> _Exercise instructions_
Among the entries below, find the lines with the word "icon" and copy them.

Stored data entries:
-----

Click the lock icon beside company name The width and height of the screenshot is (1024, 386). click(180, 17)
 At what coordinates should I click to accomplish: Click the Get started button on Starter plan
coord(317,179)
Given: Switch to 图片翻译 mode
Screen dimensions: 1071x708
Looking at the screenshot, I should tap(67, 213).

-----

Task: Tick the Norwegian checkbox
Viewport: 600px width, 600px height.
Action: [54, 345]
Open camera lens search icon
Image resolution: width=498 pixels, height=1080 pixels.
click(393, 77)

-----

> _Answer to the problem_
Click the lock icon beside company name The width and height of the screenshot is (1024, 386). click(180, 17)
Open camera lens search icon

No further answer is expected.